▶ _EXERCISE DETAILS_:
Copy only the lines from the one containing "The height and width of the screenshot is (1904, 1939)." through the final line of the records below, exactly as written, with no pictures.
==== PROVIDED INFORMATION
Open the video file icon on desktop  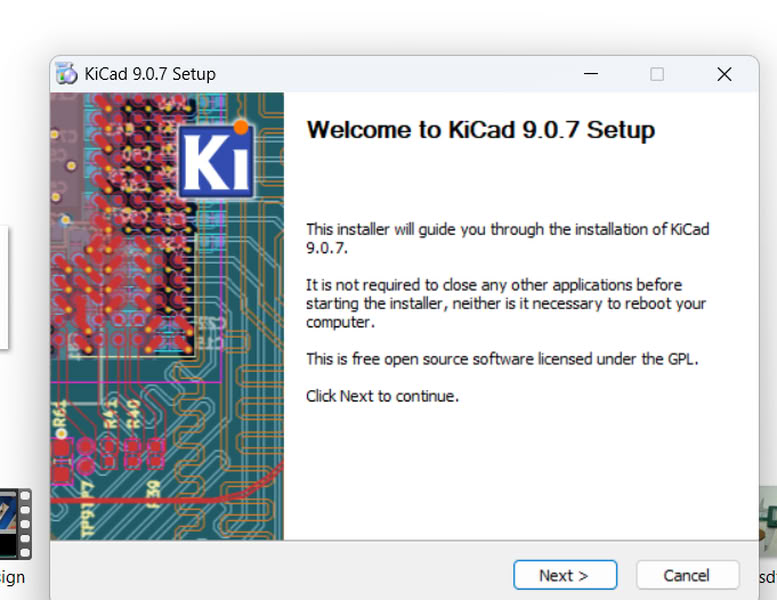coord(14,523)
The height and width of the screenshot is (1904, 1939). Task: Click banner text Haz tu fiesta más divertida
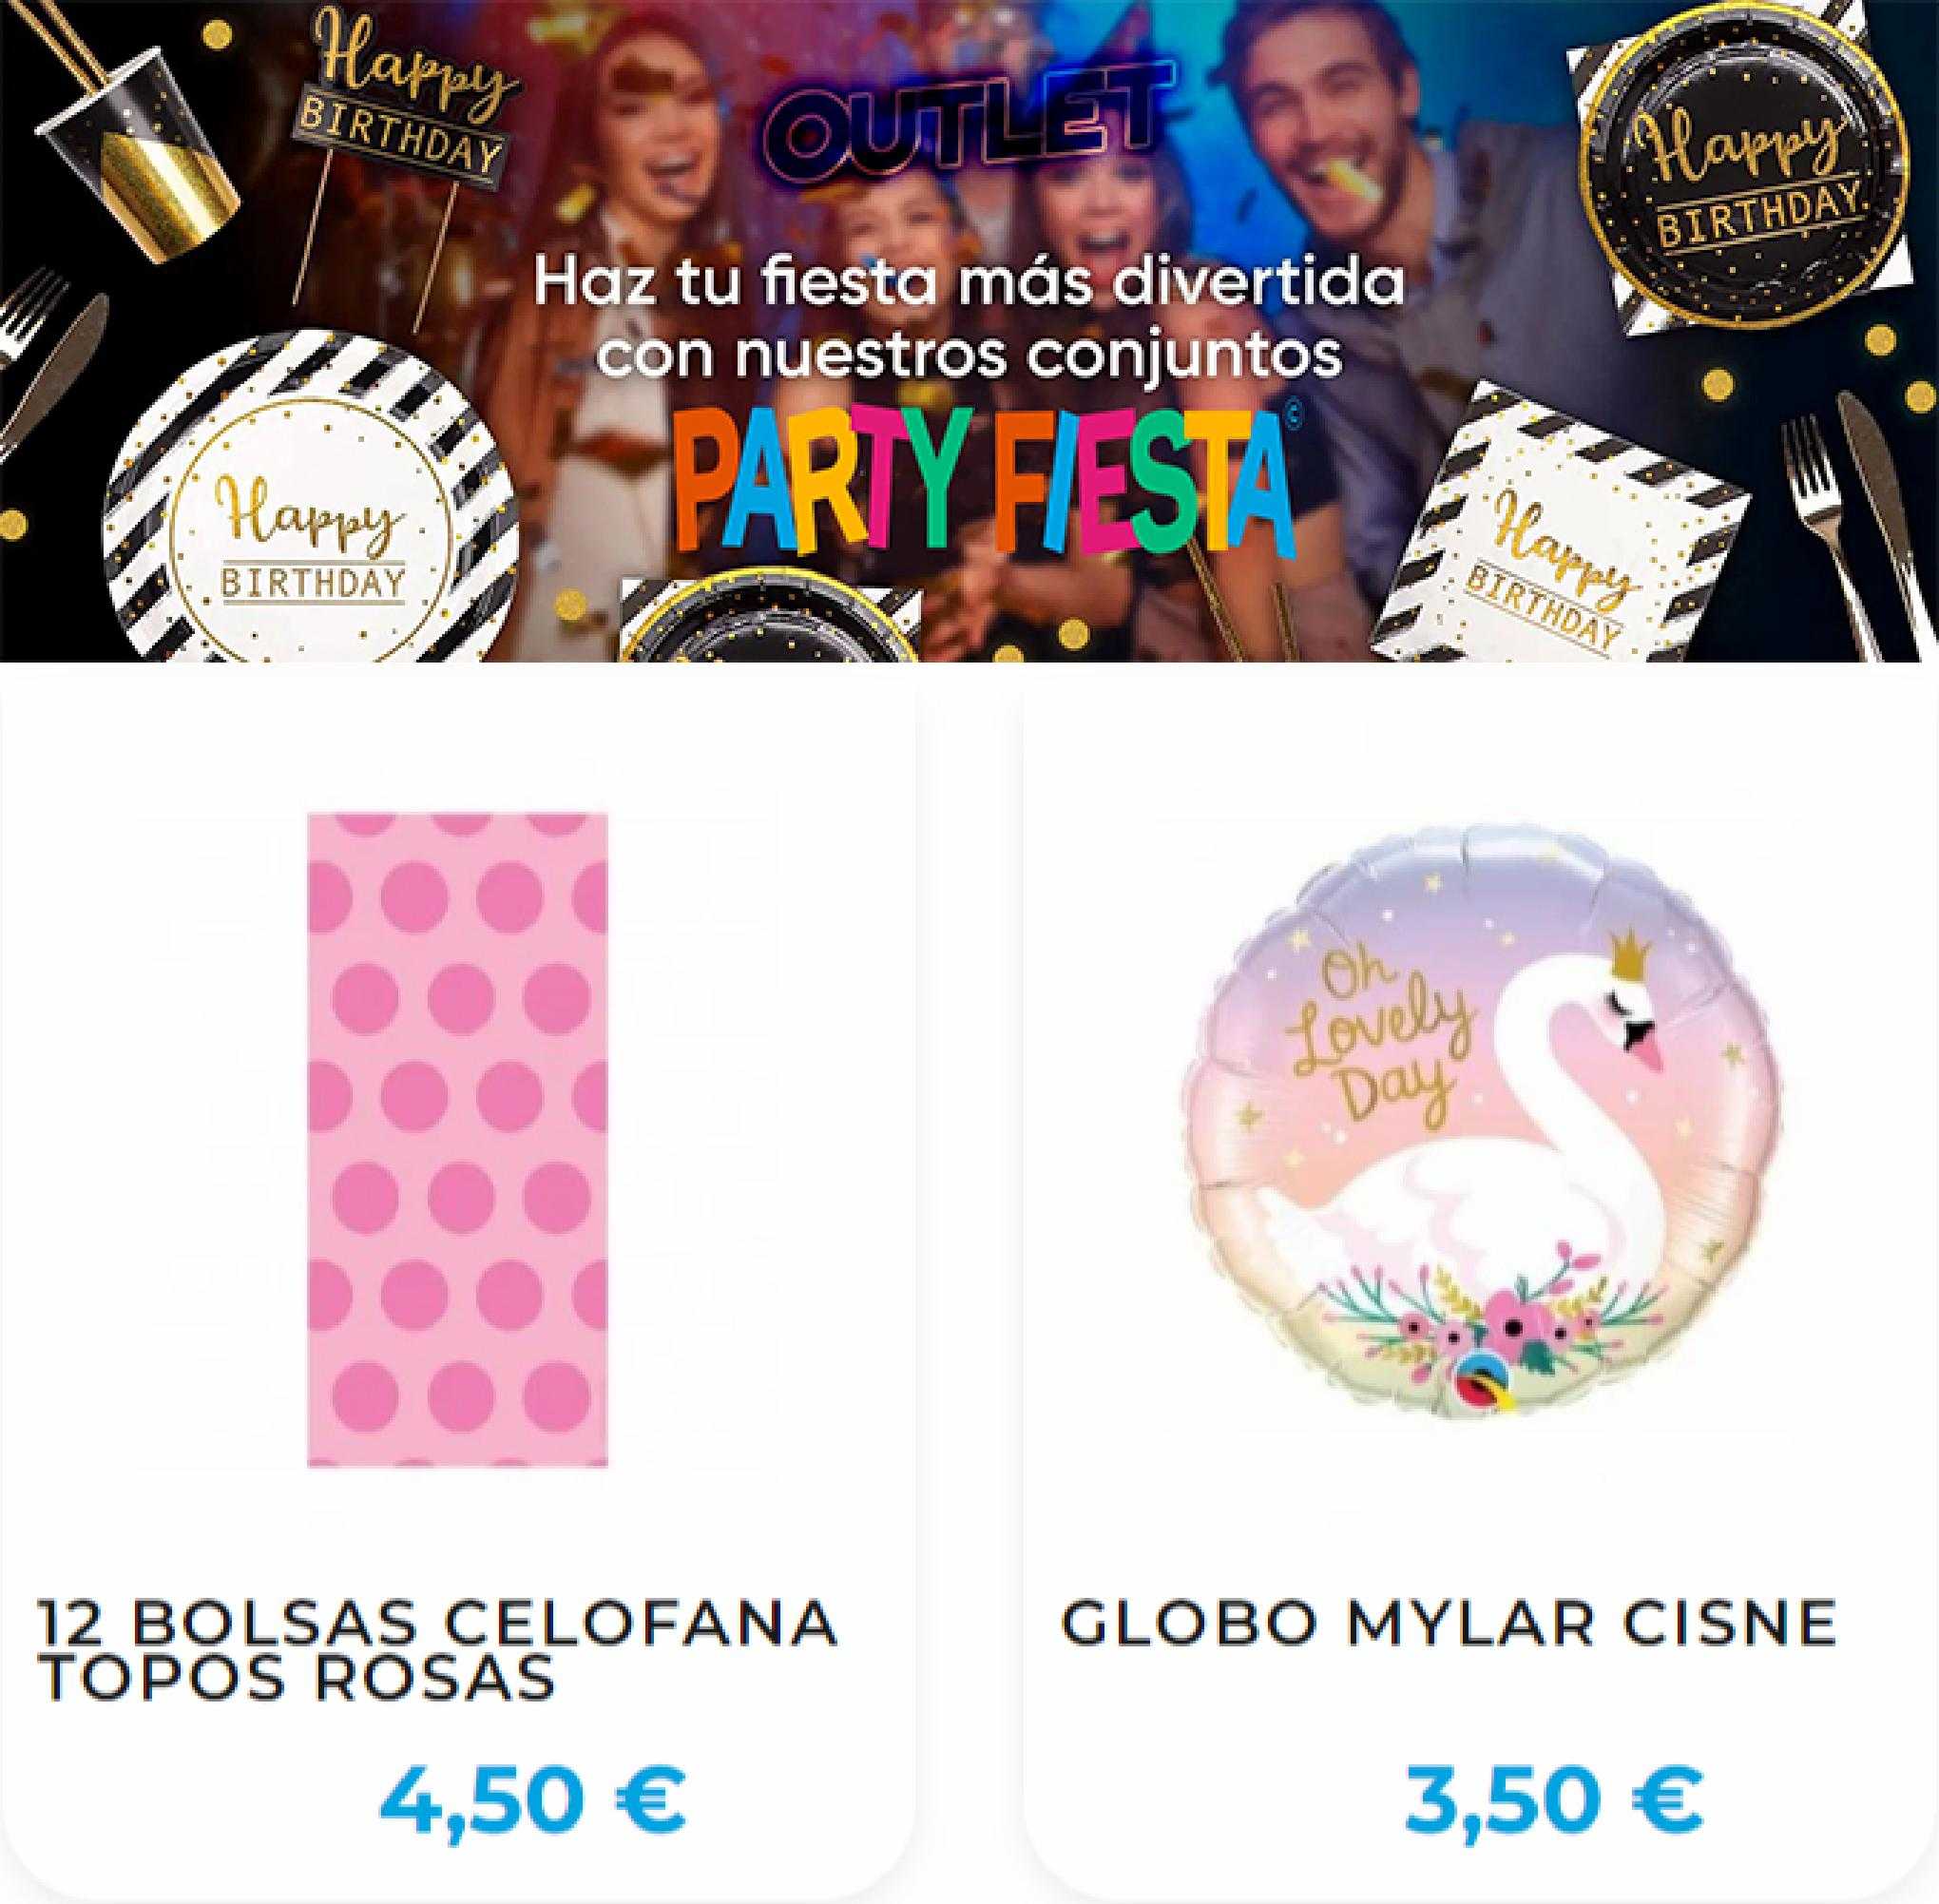pyautogui.click(x=968, y=284)
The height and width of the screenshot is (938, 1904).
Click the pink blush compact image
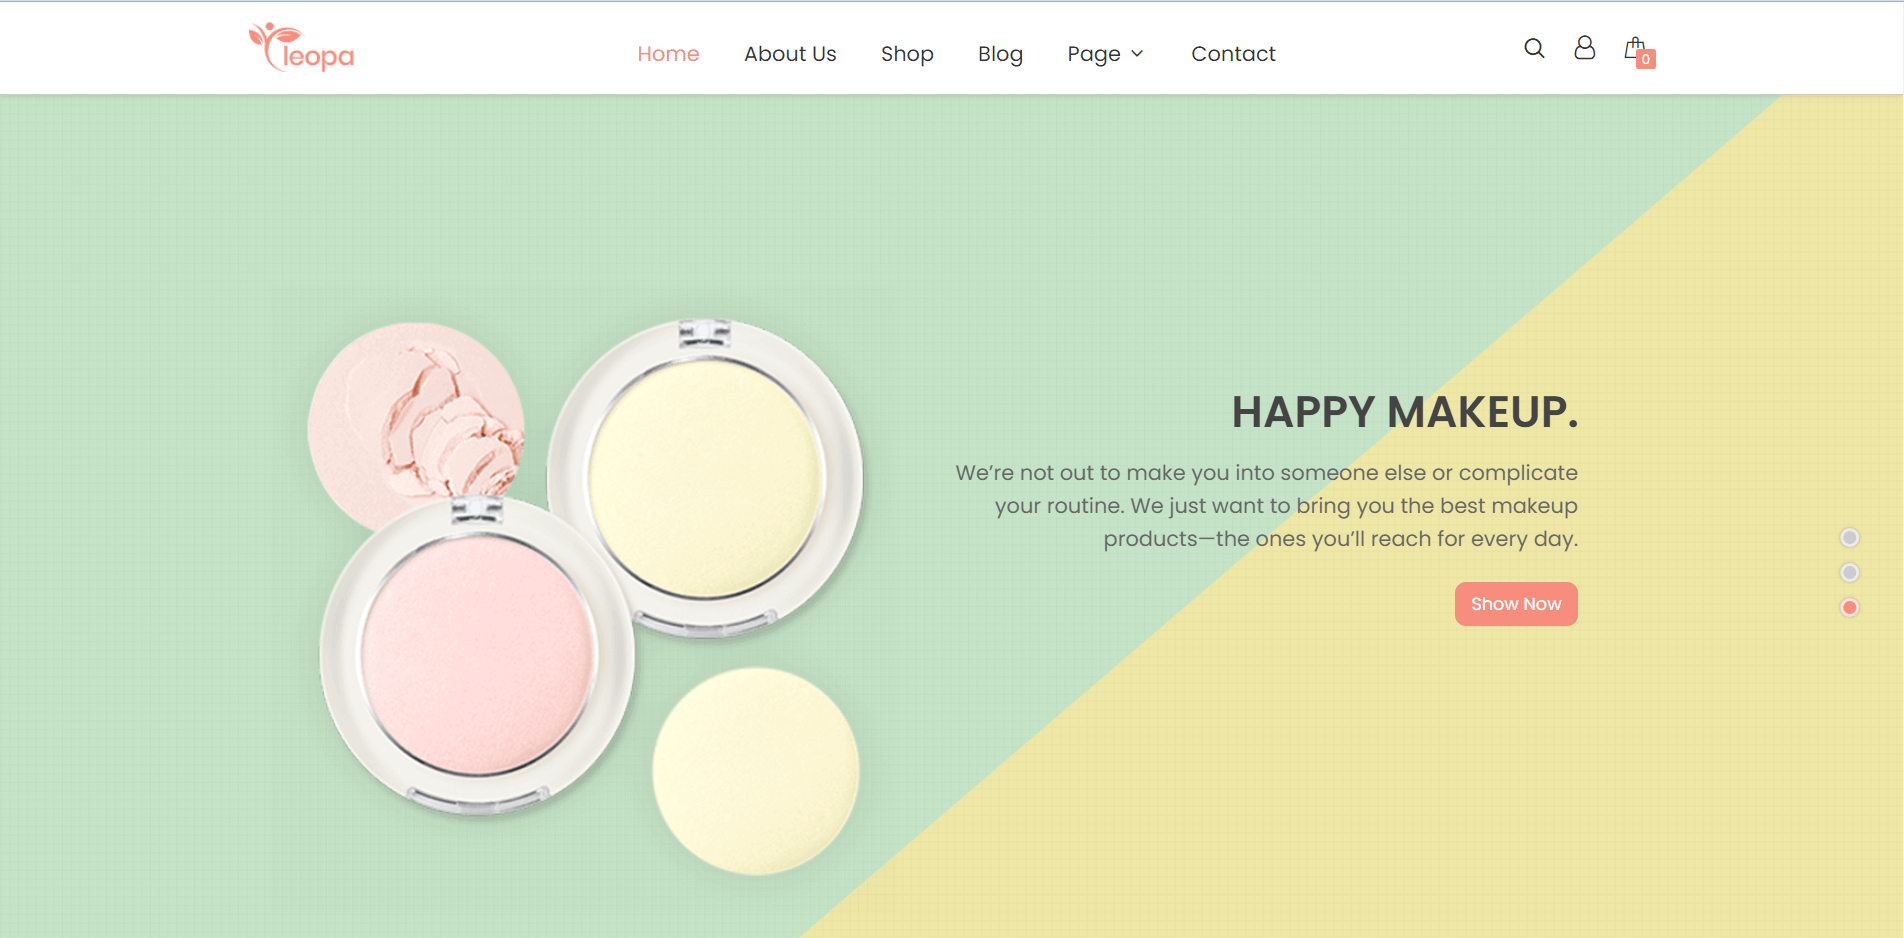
========
▶ _REPLY TO THE EXERCISE_:
The height and width of the screenshot is (1904, 1939). Task: Click banner text Haz tu fiesta más divertida
pyautogui.click(x=968, y=284)
The height and width of the screenshot is (938, 1904).
Click the pink blush compact image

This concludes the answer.